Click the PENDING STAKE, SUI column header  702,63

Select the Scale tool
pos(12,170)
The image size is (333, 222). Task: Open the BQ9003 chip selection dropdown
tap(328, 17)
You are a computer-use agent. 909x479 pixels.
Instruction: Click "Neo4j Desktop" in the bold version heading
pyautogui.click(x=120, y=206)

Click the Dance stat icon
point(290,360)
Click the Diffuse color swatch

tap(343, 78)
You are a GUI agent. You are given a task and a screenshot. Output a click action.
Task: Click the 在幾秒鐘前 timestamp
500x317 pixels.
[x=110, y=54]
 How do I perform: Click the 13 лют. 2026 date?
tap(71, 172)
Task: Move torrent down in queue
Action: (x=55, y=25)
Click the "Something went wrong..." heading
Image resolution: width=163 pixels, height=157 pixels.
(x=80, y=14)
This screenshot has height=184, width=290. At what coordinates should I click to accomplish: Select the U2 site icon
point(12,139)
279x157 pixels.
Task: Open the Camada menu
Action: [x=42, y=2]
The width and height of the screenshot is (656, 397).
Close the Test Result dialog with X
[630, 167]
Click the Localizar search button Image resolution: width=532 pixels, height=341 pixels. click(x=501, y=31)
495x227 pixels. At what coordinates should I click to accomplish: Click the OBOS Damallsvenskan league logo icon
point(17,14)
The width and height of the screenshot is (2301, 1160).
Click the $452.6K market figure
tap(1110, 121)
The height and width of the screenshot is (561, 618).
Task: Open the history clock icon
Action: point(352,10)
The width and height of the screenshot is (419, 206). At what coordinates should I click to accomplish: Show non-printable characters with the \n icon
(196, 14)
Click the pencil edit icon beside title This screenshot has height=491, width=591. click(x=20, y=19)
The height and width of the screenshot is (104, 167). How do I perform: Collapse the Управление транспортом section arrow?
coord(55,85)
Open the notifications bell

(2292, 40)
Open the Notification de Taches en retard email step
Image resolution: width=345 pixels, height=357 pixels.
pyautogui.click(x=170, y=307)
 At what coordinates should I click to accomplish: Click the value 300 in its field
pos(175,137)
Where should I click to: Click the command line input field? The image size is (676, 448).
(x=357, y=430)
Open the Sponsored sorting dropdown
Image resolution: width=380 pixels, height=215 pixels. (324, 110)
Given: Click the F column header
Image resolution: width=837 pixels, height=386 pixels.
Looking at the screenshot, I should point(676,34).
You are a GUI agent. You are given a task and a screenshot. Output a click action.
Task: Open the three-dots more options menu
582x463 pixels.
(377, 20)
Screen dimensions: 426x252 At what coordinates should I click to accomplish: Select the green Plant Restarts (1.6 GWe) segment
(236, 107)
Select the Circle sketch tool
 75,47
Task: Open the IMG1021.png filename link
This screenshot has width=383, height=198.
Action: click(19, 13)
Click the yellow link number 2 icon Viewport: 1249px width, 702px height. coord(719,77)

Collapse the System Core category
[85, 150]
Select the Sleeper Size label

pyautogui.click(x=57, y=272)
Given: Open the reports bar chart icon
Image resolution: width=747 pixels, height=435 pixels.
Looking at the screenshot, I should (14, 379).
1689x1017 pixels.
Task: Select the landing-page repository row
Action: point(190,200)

§ §

• _INSTRUCTIONS TO FOLLOW_
Rewrite all of the records above, changing every "column header" to "column title" and leaving everything else unchanged.

• _SOLUTION TO THE PROBLEM_
Click the PENDING STAKE, SUI column title  702,63

Select the Scale tool
pos(12,170)
The image size is (333, 222). Task: Open the BQ9003 chip selection dropdown
tap(328, 17)
You are a computer-use agent. 909x479 pixels.
Instruction: Click "Neo4j Desktop" in the bold version heading
pyautogui.click(x=120, y=206)

Click the Dance stat icon
point(290,360)
Click the Diffuse color swatch

tap(343, 78)
You are a GUI agent. You are given a task and a screenshot. Output a click action.
Task: Click the 在幾秒鐘前 timestamp
500x317 pixels.
[x=110, y=54]
 How do I perform: Click the 13 лют. 2026 date?
tap(71, 172)
Task: Move torrent down in queue
Action: (x=55, y=25)
Click the "Something went wrong..." heading
Image resolution: width=163 pixels, height=157 pixels.
(x=80, y=14)
This screenshot has height=184, width=290. At what coordinates should I click to accomplish: Select the U2 site icon
point(12,139)
279x157 pixels.
Task: Open the Camada menu
Action: [x=42, y=2]
The width and height of the screenshot is (656, 397).
Close the Test Result dialog with X
[630, 167]
Click the Localizar search button Image resolution: width=532 pixels, height=341 pixels. click(x=501, y=31)
495x227 pixels. At what coordinates should I click to accomplish: Click the OBOS Damallsvenskan league logo icon
point(17,14)
The width and height of the screenshot is (2301, 1160).
Click the $452.6K market figure
tap(1110, 121)
The height and width of the screenshot is (561, 618).
Task: Open the history clock icon
Action: point(352,10)
The width and height of the screenshot is (419, 206). At what coordinates should I click to accomplish: Show non-printable characters with the \n icon
(196, 14)
Click the pencil edit icon beside title This screenshot has height=491, width=591. click(x=20, y=19)
The height and width of the screenshot is (104, 167). How do I perform: Collapse the Управление транспортом section arrow?
coord(55,85)
Open the notifications bell

(2292, 40)
Open the Notification de Taches en retard email step
Image resolution: width=345 pixels, height=357 pixels.
pyautogui.click(x=170, y=307)
 At what coordinates should I click to accomplish: Click the value 300 in its field
pos(175,137)
Where should I click to: Click the command line input field? The image size is (676, 448).
(x=357, y=430)
Open the Sponsored sorting dropdown
Image resolution: width=380 pixels, height=215 pixels. (324, 110)
Given: Click the F column title
Image resolution: width=837 pixels, height=386 pixels.
Looking at the screenshot, I should point(676,34).
You are a GUI agent. You are given a task and a screenshot. Output a click action.
Task: Open the three-dots more options menu
582x463 pixels.
(377, 20)
Screen dimensions: 426x252 At what coordinates should I click to accomplish: Select the green Plant Restarts (1.6 GWe) segment
(236, 107)
Select the Circle sketch tool
 75,47
Task: Open the IMG1021.png filename link
This screenshot has width=383, height=198.
Action: click(19, 13)
Click the yellow link number 2 icon Viewport: 1249px width, 702px height. coord(719,77)

Collapse the System Core category
[85, 150]
Select the Sleeper Size label

pyautogui.click(x=57, y=272)
Given: Open the reports bar chart icon
Image resolution: width=747 pixels, height=435 pixels.
Looking at the screenshot, I should (14, 379).
1689x1017 pixels.
Task: Select the landing-page repository row
Action: point(190,200)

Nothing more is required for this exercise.